Assignment
The records below must be reproduced in full and without error.

Input for this task
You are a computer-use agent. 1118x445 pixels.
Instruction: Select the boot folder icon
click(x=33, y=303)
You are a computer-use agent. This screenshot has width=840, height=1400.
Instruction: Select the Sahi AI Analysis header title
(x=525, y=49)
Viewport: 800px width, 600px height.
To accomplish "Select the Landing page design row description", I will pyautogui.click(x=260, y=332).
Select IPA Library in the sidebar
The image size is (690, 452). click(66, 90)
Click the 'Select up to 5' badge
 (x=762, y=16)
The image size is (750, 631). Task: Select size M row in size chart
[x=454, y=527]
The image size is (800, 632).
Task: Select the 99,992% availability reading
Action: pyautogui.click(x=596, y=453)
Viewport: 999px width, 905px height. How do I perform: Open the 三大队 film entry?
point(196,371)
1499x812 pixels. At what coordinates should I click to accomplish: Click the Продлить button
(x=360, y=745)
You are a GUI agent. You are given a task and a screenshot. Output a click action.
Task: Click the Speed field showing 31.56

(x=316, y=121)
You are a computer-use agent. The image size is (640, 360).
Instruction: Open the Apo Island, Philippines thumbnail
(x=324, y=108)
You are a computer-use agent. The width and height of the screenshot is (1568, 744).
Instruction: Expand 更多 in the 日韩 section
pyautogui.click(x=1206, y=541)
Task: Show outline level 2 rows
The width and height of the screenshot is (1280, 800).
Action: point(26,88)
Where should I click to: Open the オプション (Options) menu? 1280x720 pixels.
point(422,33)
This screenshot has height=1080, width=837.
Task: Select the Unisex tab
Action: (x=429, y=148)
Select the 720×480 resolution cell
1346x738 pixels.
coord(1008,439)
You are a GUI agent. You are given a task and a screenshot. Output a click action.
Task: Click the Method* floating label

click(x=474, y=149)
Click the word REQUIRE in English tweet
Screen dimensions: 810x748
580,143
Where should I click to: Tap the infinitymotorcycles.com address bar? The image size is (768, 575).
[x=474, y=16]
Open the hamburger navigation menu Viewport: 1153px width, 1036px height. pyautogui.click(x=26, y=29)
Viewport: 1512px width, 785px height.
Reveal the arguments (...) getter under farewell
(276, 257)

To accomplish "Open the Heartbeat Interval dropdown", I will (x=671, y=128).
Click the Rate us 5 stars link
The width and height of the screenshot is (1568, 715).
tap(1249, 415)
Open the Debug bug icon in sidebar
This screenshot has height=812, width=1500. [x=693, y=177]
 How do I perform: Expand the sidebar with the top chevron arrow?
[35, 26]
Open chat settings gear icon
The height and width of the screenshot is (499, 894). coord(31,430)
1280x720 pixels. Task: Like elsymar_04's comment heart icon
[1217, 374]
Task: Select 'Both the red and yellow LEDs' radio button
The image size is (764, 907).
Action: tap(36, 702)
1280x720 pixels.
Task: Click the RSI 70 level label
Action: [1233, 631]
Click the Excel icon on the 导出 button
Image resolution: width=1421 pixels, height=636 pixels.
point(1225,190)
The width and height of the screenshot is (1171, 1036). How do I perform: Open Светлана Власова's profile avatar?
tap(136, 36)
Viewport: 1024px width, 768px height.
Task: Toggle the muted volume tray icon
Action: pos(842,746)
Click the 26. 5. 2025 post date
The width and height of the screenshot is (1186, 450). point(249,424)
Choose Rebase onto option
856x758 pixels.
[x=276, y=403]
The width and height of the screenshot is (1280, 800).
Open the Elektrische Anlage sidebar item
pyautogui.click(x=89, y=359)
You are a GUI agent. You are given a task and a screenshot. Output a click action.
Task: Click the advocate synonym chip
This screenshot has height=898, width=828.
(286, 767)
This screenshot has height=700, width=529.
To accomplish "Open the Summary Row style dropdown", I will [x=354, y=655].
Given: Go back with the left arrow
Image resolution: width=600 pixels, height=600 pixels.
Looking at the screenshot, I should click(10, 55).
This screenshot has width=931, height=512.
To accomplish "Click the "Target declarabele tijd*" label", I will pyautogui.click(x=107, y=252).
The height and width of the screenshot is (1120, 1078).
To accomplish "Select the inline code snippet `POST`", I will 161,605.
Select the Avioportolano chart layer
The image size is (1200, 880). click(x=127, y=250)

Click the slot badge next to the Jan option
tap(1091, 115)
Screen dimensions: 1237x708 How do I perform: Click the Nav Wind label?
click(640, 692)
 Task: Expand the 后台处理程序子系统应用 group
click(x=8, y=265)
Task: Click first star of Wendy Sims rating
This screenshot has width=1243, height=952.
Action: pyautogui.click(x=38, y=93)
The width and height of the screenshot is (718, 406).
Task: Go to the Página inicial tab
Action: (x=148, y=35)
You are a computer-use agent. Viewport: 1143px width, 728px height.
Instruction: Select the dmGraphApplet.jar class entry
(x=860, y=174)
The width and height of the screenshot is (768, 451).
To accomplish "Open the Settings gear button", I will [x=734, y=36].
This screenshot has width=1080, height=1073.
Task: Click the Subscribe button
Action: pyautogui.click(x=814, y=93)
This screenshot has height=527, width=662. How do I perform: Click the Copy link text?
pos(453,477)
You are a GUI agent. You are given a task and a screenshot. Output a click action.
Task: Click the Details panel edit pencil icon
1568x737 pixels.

Solved exercise
You are a computer-use agent. 1118x445 pixels.
Instruction: Select the boot folder icon
click(x=33, y=303)
You are a computer-use agent. This screenshot has width=840, height=1400.
Instruction: Select the Sahi AI Analysis header title
(x=525, y=49)
Viewport: 800px width, 600px height.
To accomplish "Select the Landing page design row description", I will pyautogui.click(x=260, y=332).
Select IPA Library in the sidebar
The image size is (690, 452). click(66, 90)
Click the 'Select up to 5' badge
 (x=762, y=16)
The image size is (750, 631). Task: Select size M row in size chart
[x=454, y=527]
The image size is (800, 632).
Task: Select the 99,992% availability reading
Action: pyautogui.click(x=596, y=453)
Viewport: 999px width, 905px height. How do I perform: Open the 三大队 film entry?
point(196,371)
1499x812 pixels. At what coordinates should I click to accomplish: Click the Продлить button
(x=360, y=745)
You are a GUI agent. You are given a task and a screenshot. Output a click action.
Task: Click the Speed field showing 31.56

(x=316, y=121)
You are a computer-use agent. The image size is (640, 360).
Instruction: Open the Apo Island, Philippines thumbnail
(x=324, y=108)
You are a computer-use agent. The width and height of the screenshot is (1568, 744).
Instruction: Expand 更多 in the 日韩 section
pyautogui.click(x=1206, y=541)
Task: Show outline level 2 rows
The width and height of the screenshot is (1280, 800).
Action: point(26,88)
Where should I click to: Open the オプション (Options) menu? 1280x720 pixels.
point(422,33)
This screenshot has height=1080, width=837.
Task: Select the Unisex tab
Action: (x=429, y=148)
Select the 720×480 resolution cell
1346x738 pixels.
coord(1008,439)
You are a GUI agent. You are given a task and a screenshot. Output a click action.
Task: Click the Method* floating label

click(x=474, y=149)
Click the word REQUIRE in English tweet
Screen dimensions: 810x748
580,143
Where should I click to: Tap the infinitymotorcycles.com address bar? The image size is (768, 575).
[x=474, y=16]
Open the hamburger navigation menu Viewport: 1153px width, 1036px height. pyautogui.click(x=26, y=29)
Viewport: 1512px width, 785px height.
Reveal the arguments (...) getter under farewell
(276, 257)

To accomplish "Open the Heartbeat Interval dropdown", I will (x=671, y=128).
Click the Rate us 5 stars link
The width and height of the screenshot is (1568, 715).
tap(1249, 415)
Open the Debug bug icon in sidebar
This screenshot has height=812, width=1500. [x=693, y=177]
 How do I perform: Expand the sidebar with the top chevron arrow?
[35, 26]
Open chat settings gear icon
The height and width of the screenshot is (499, 894). coord(31,430)
1280x720 pixels. Task: Like elsymar_04's comment heart icon
[1217, 374]
Task: Select 'Both the red and yellow LEDs' radio button
The image size is (764, 907).
Action: tap(36, 702)
1280x720 pixels.
Task: Click the RSI 70 level label
Action: [1233, 631]
Click the Excel icon on the 导出 button
Image resolution: width=1421 pixels, height=636 pixels.
point(1225,190)
The width and height of the screenshot is (1171, 1036). How do I perform: Open Светлана Власова's profile avatar?
tap(136, 36)
Viewport: 1024px width, 768px height.
Task: Toggle the muted volume tray icon
Action: pos(842,746)
Click the 26. 5. 2025 post date
The width and height of the screenshot is (1186, 450). point(249,424)
Choose Rebase onto option
856x758 pixels.
[x=276, y=403]
The width and height of the screenshot is (1280, 800).
Open the Elektrische Anlage sidebar item
pyautogui.click(x=89, y=359)
You are a GUI agent. You are given a task and a screenshot. Output a click action.
Task: Click the advocate synonym chip
This screenshot has height=898, width=828.
(286, 767)
This screenshot has height=700, width=529.
To accomplish "Open the Summary Row style dropdown", I will [x=354, y=655].
Given: Go back with the left arrow
Image resolution: width=600 pixels, height=600 pixels.
Looking at the screenshot, I should click(10, 55).
This screenshot has width=931, height=512.
To accomplish "Click the "Target declarabele tijd*" label", I will pyautogui.click(x=107, y=252).
The height and width of the screenshot is (1120, 1078).
To accomplish "Select the inline code snippet `POST`", I will 161,605.
Select the Avioportolano chart layer
The image size is (1200, 880). click(x=127, y=250)

Click the slot badge next to the Jan option
tap(1091, 115)
Screen dimensions: 1237x708 How do I perform: Click the Nav Wind label?
click(640, 692)
 Task: Expand the 后台处理程序子系统应用 group
click(x=8, y=265)
Task: Click first star of Wendy Sims rating
This screenshot has width=1243, height=952.
Action: pyautogui.click(x=38, y=93)
The width and height of the screenshot is (718, 406).
Task: Go to the Página inicial tab
Action: (x=148, y=35)
You are a computer-use agent. Viewport: 1143px width, 728px height.
Instruction: Select the dmGraphApplet.jar class entry
(x=860, y=174)
The width and height of the screenshot is (768, 451).
To accomplish "Open the Settings gear button", I will [x=734, y=36].
This screenshot has width=1080, height=1073.
Task: Click the Subscribe button
Action: pyautogui.click(x=814, y=93)
This screenshot has height=527, width=662. How do I perform: Click the Copy link text?
pos(453,477)
You are a GUI agent. You are given a task and a screenshot. Output a click action.
Task: Click the Details panel edit pencil icon
1568x737 pixels.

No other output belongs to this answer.